MF: Was war für dich in der Vergangenheit wichtig, und was
ist es heute?
John: In der Vergangenheit habe ich mir selten Gedanken
gemacht. Es war, wie es war. Wie sich die Dinge entwickelt haben,
musste so sein. Ich gehöre nicht zu den Leuten, die alles
reflektieren und heute alles anders machen würden. Klar hätte ich
das oder jenes lieber anders gemacht (grinst). Ab und zu hätte ich
mir gewünscht, andere Resultate vorzuweisen. Aber hey, es ist, wie es
ist (lacht). Ich mache mir über die Vergangenheit nicht zu viele
Gedanken, sondern ich lebe im Heute. Ich geniesse es, und das Leben
meint es gut mit mir (grinst). Dabei versuche ich mein Bestes zu
geben und Spass zu haben. Armored Saint sind noch immer da und gehen
weiter. Was können wir auch sonst machen? Es gibt zu viele Leute, die
ein Alkoholproblem haben, weil sie die Vergangenheit nicht vergessen
können. Was soll ich zurückschauen? Ich muss das Hier und Jetzt
angehen. Schau, würde ich in eine Zeitmaschine steigen und Dinge
ändern, die meine Karriere verändern..., klar, wer würde dies nicht
gerne tun. Aber! Würde die Band heute noch existieren, oder wären
wir schlussendlich erfolgreicher gewesen? Wer weiss das schon? Das
ist doch Zeitverschwendung. Ab und zu kommen Fans zu mir und wollen
den gesamten Armored Saint Katalog unterschrieben haben. Lachend
sage ich zu ihnen: «Meine Güte muss ich reich sein, bei all den
Veröffentlichungen von uns» (lacht). Ich bin zufrieden, wie sich die
Karriere mit mir und Armored Saint entwickelt hat.
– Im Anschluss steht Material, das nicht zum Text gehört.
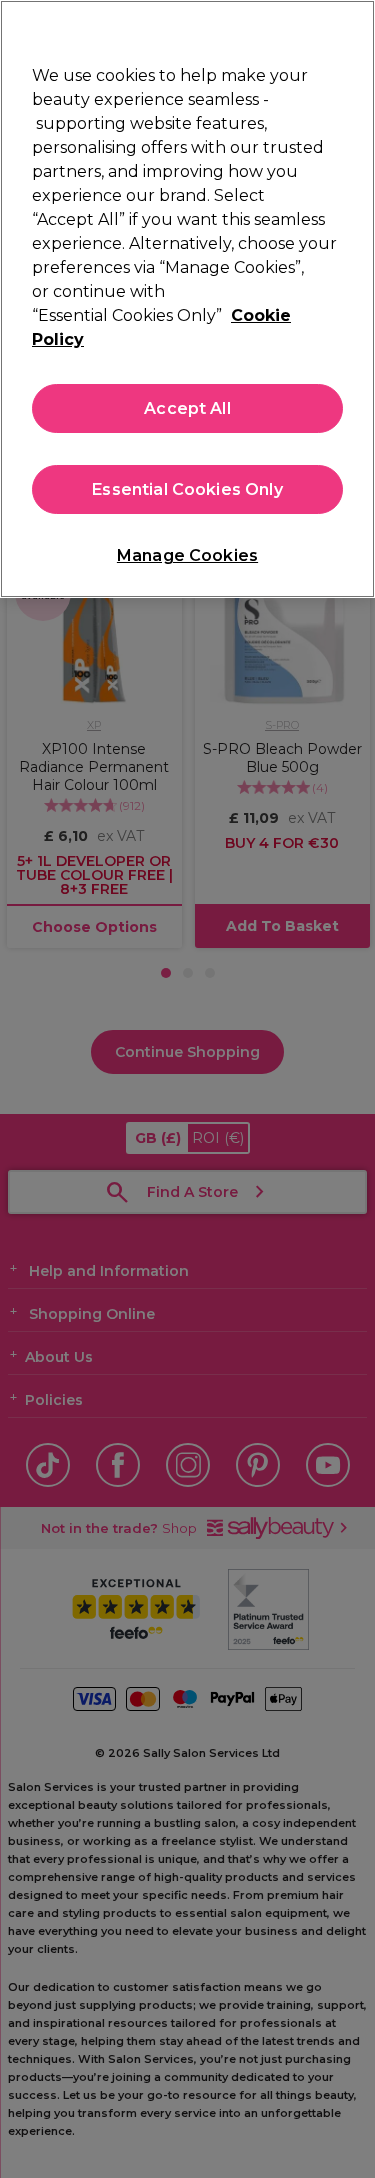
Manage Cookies (187, 555)
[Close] (351, 28)
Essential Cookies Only (187, 489)
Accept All (187, 408)
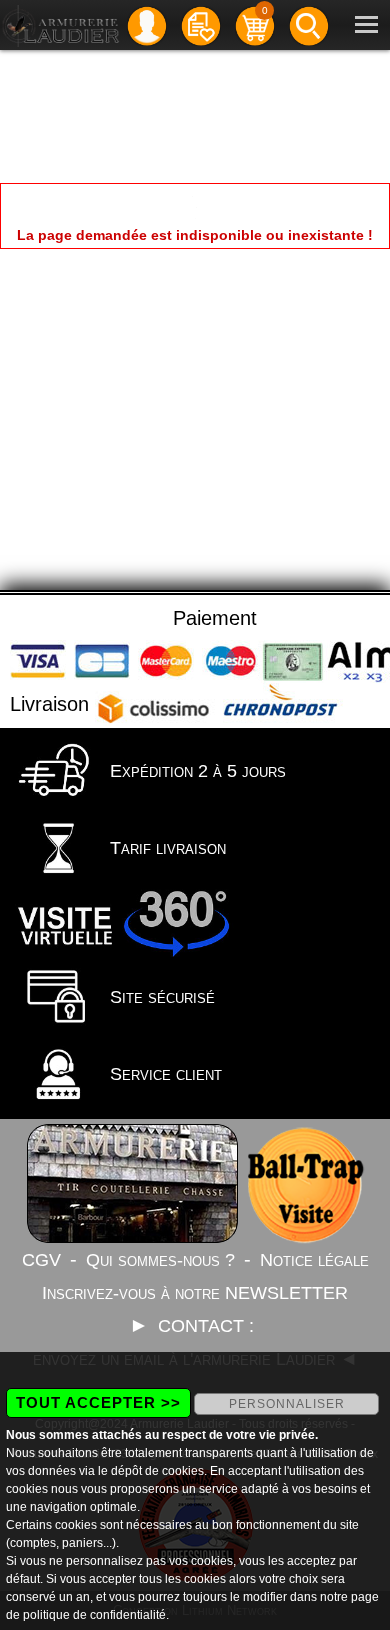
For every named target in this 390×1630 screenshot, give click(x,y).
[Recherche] (309, 24)
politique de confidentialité (94, 1615)
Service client (163, 1074)
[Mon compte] (147, 24)
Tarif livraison (165, 848)
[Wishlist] (201, 24)
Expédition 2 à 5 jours (195, 771)
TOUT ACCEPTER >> (98, 1402)
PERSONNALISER (287, 1404)
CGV (41, 1260)
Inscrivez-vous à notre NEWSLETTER (195, 1293)
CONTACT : (208, 1326)
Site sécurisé (160, 997)
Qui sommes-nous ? (160, 1260)
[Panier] (255, 24)
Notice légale (314, 1260)
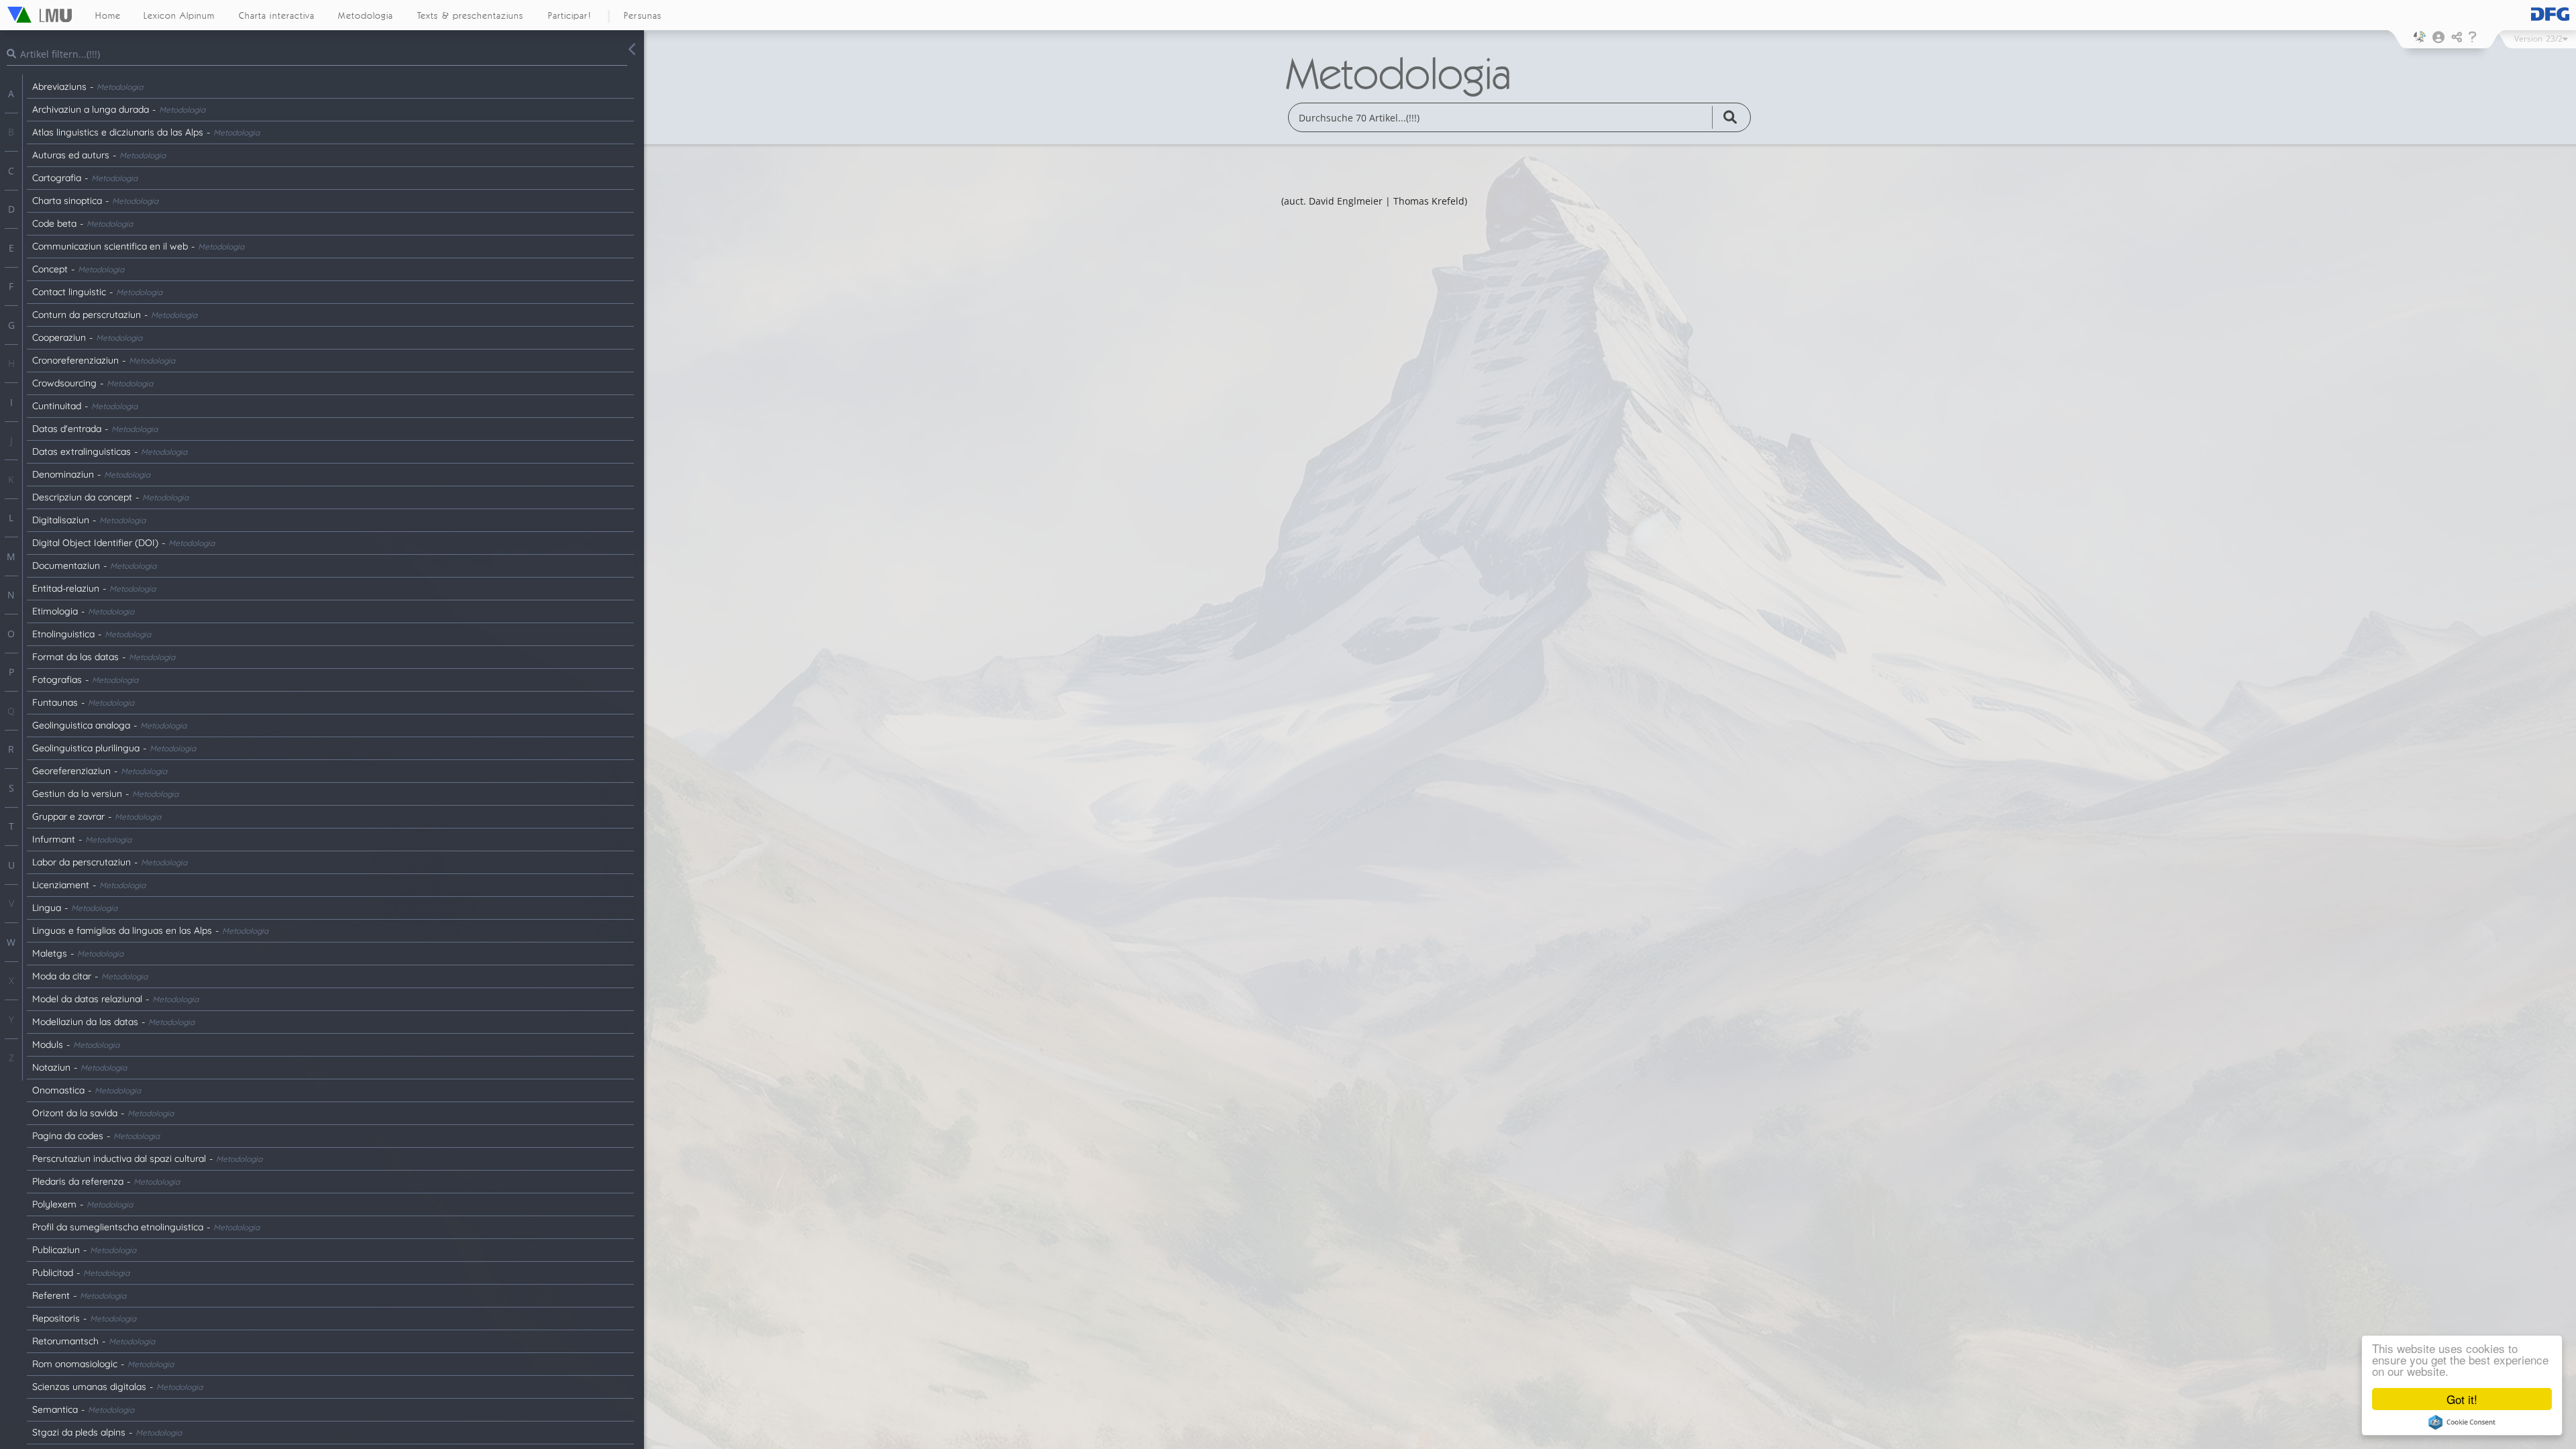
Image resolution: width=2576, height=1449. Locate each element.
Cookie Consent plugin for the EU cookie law (2462, 1422)
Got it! (2462, 1399)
MF: Was sind die Pläne für die Zukunft?
John: Im Mai stehen uns ein paar Konzert bevor, und dann
wollen wir ein neues Album veröffentlichen. Vielleicht klappt es
auch noch mit der Live-DVD!? In meinen Augen sollten wir uns stark in
Richtung neues Songmaterial bewegen. Die Promoter wollen natürlich
neues Material von uns hören. Spielen wir live, wäre es aber doof,
nur neue Songs zu spielen, dazu ist unser Backkatalog zu stark und
beinhaltet zu viele Klassiker. So können wir die Leute an den Gigs
auch glücklich machen. Mit dieser Mixtur aus altem und neuem
Material. Vielleicht klappt es dann auch wieder mit Europa, wir
würden uns freuen, denn viele Die-Hard Armored Saint Fans leben in
Europa.
MF: Besten Dank für das Interview und die Zeit, die
du dir genommen hast.
John: Ich danke dir Martin! Habe eine gute Zeit.
MF: Du auch und hoffentlich sehen wir uns bald
wieder in der Schweiz?
John: Wir lieben die Schweiz. Meine Familie und ich
verbrachten auf einem Boot auf dem Zürchersee eine tolle Zeit.
Zürich und Genf sind wundervolle Städte.